Freeway - Ohne Tempolimit

Wäre das Datenbankprogramm Freeway ein Auto, so hätte man einen geländegängigen Käfer vor sich, in dem ein Motor von Porsche seinen Dienst tut. Freeway hat eine schnörkellose, fast schon karge Oberfläche, ist aber sehr flexibel; Hinzu kommt, daß Datenbankoperationen recht schnell ablaufen. Kern der Freeway-Idee ist es, möglichst jede Art von Text in die Datenbank importieren zu können. Jeder Text wird prinzipiell als ein Datensatz behandelt, es sei denn, daß Freeway Datensatztrenner im Text findet. Innerhalb eines Datensatzes können die Felder in beliebiger Reihenfolge auftauchen, wichtig ist nur, daß das Feld durch die Feldklammern eingegrenzt ist und daß der Feldname durch den Feldmarker vom Inhalt getrennt ist. Die Konsequenz daraus ist, daß nur Zeichenketten in der Datenbank gespeichert werden (was aber nicht heißt, daß man nicht mit Zahlen rechnen könnte oder ähnliches).

Durch dieses sehr flexible Datensatzkonzept ist es möglich, innerhalb einer Datenbank sehr unterschiedliche Daten zu verwalten. Felder, die in einem Datensatz nicht vorkommen, sind für diesen als leer markiert. Zusätzlich zu den normalen gibt es zwei vordefinierte Felder, die für jeden Datensatz einen Inhalt haben: LINE und FREE. Das Feld LINE enthält den gesamten Datensatz, das Feld FREE den Teil des Datensatzes, der nicht zu Feldern gehört.

Die Ausführung

Freeway stellt alle wichtigen Funktionen für das Datenbankmanagement zur Verfügung: Einfügen, Ändern, Löschen, Anfragen, Sortieren, Selektieren und Im- und Exportieren. Alle diese Funktionen sind an das Volltext-Konzept angepaßt.

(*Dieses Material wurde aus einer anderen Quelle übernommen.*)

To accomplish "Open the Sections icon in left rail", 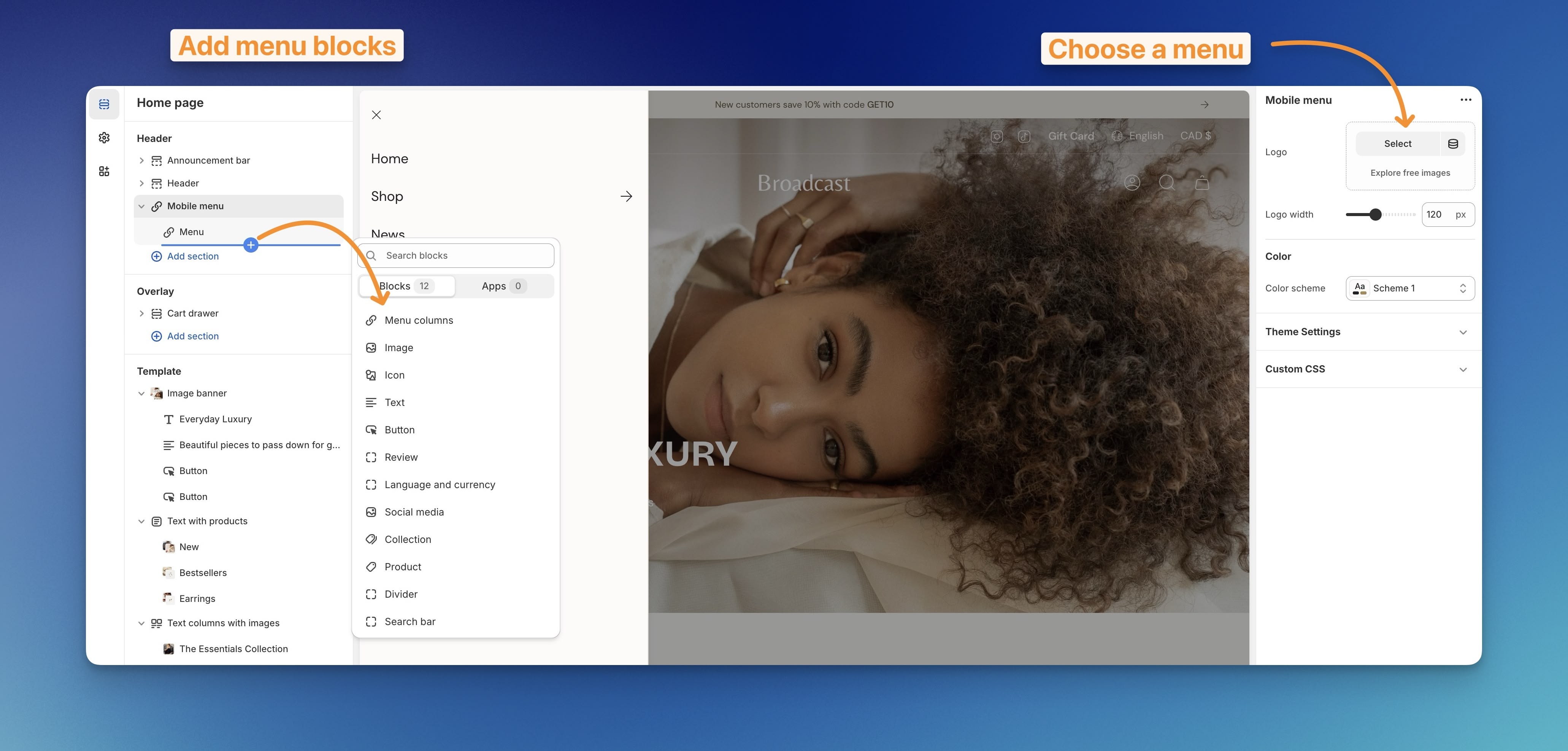I will coord(104,104).

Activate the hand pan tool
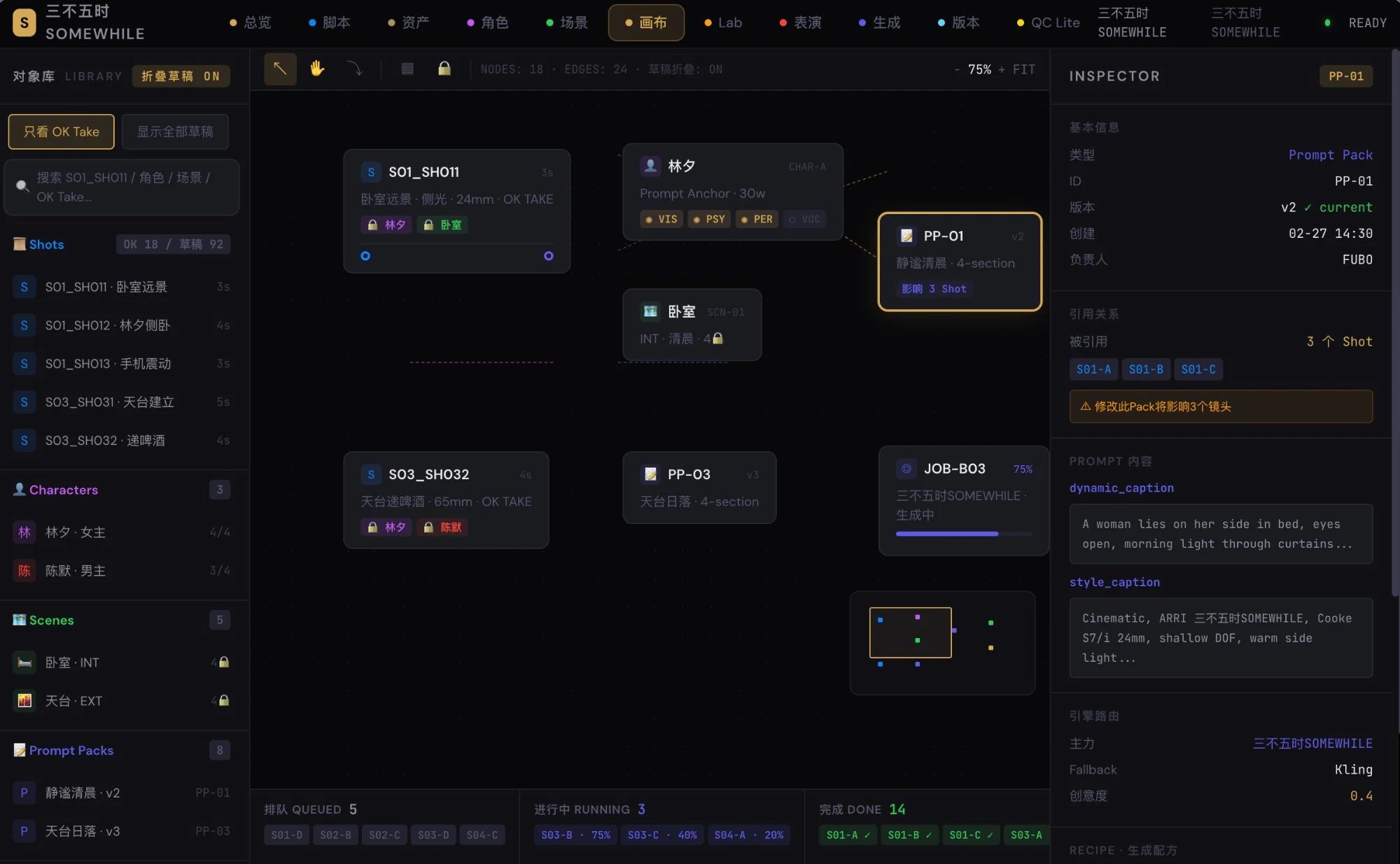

Die drei wichtigsten Hilfsmittel bei der Benutzung von Freeway sind das Listenfenster, der Texteditor und das Icon-Fenster (Bild 1). In einem Listenfenster können Anfragen getätigt werden, und es werden jeweils die Datensätze der letzten Anfrage dargestellt. Das Listenfenster dient auch der Selektion von Datensätzen, auf die sich dann eine nachfolgende Operation wie z.B. Löschen oder Ändern bezieht. Die Anfrage-Eingabe von Freeway ist sehr einfach zu benutzen. Hierbei gibt es drei Möglichkeiten: Im einfachsten Fall gibt man ein Wort (oder einen Wortanfang) ein, und Freeway sucht in allen Datensätzen nach diesem Fragment. Dabei ist eine Ähnlichkeitssuche möglich (Bildl 2), bei der Freeway ähnliche Wörter vorschlägt. Statt die Ähnlichkeitssuche durchführen zu lassen, kann man auch die „Tippmatic" benutzen. Nachdem der Benutzer! einen Wortanfang eingegeben hat, drückt er die Tab-Taste und bekommt der Reihe nach mögliche Vervollständigungen vorgeschlagen. Die Alternative hierzu ist die Eingabe von mehreren Wörtern, die durch Kommata in Gruppen eingeteilt werden können. Die Kommata repräsentieren hier bei jeweils eine Oder-Verknüpfung. Mittels eines Leerzeichens zwischen den Wörtern kann dabei auch eine Und-Verknüpfung benutzt werden. Ein Ausrufezeichen ergänzt die Funktionen um eine Nicht-Verknüpfung. Die Verknüpfungen lassen sich in beliebig vielen Ebenen klammern, so daß auch komplexe Suchkriterien möglich sind. Die letzte Möglichkeit besteht in der Eingabe von SQL-Kommandos, um eine Anfrage durchzuführen (Bild 3).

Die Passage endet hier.